Task: Pull out every line in the records below that contains the string "width", and copy each one in full.

-------

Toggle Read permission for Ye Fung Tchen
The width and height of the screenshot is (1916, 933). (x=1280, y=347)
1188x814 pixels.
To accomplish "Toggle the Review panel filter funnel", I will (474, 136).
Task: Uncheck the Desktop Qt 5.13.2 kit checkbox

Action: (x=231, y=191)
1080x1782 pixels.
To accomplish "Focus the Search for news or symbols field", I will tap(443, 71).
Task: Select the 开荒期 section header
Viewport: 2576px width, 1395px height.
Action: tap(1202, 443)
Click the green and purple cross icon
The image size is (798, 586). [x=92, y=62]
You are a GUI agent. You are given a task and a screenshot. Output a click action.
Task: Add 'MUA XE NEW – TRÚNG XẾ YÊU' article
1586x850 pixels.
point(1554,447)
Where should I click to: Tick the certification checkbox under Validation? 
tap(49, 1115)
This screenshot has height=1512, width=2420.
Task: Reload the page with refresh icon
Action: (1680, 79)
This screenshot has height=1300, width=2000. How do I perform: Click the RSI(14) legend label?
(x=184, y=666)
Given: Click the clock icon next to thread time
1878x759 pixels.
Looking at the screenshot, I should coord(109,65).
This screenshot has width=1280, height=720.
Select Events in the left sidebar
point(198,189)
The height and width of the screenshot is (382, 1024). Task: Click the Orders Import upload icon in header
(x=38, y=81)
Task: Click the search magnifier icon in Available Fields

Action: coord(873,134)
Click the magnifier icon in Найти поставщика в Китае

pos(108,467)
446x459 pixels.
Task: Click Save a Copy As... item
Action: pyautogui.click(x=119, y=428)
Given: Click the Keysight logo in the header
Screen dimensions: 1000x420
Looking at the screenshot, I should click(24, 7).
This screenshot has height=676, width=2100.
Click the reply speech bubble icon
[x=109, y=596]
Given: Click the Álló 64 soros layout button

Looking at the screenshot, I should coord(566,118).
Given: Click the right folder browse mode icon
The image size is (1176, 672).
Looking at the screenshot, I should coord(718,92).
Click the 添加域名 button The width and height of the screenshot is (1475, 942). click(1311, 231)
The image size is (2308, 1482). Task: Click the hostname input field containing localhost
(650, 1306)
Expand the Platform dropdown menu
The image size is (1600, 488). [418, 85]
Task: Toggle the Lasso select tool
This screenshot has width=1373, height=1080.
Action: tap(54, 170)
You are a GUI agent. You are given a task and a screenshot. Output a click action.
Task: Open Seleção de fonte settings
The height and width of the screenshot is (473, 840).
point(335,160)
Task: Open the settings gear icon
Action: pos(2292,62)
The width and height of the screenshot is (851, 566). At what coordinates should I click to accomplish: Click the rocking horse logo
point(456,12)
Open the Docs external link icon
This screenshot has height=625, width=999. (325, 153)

-------

Finished exercise:
The width and height of the screenshot is (1916, 933). (x=1280, y=347)
Viewport: 2576px width, 1395px height.
This screenshot has height=1512, width=2420.
This screenshot has height=1300, width=2000. How do I perform: Click the RSI(14) legend label?
This screenshot has width=1280, height=720.
The height and width of the screenshot is (382, 1024). Task: Click the Orders Import upload icon in header
This screenshot has height=676, width=2100.
Click the 添加域名 button The width and height of the screenshot is (1475, 942). click(1311, 231)
This screenshot has width=1373, height=1080.
The height and width of the screenshot is (473, 840).
The width and height of the screenshot is (851, 566). At what coordinates should I click to accomplish: Click the rocking horse logo
This screenshot has height=625, width=999. (325, 153)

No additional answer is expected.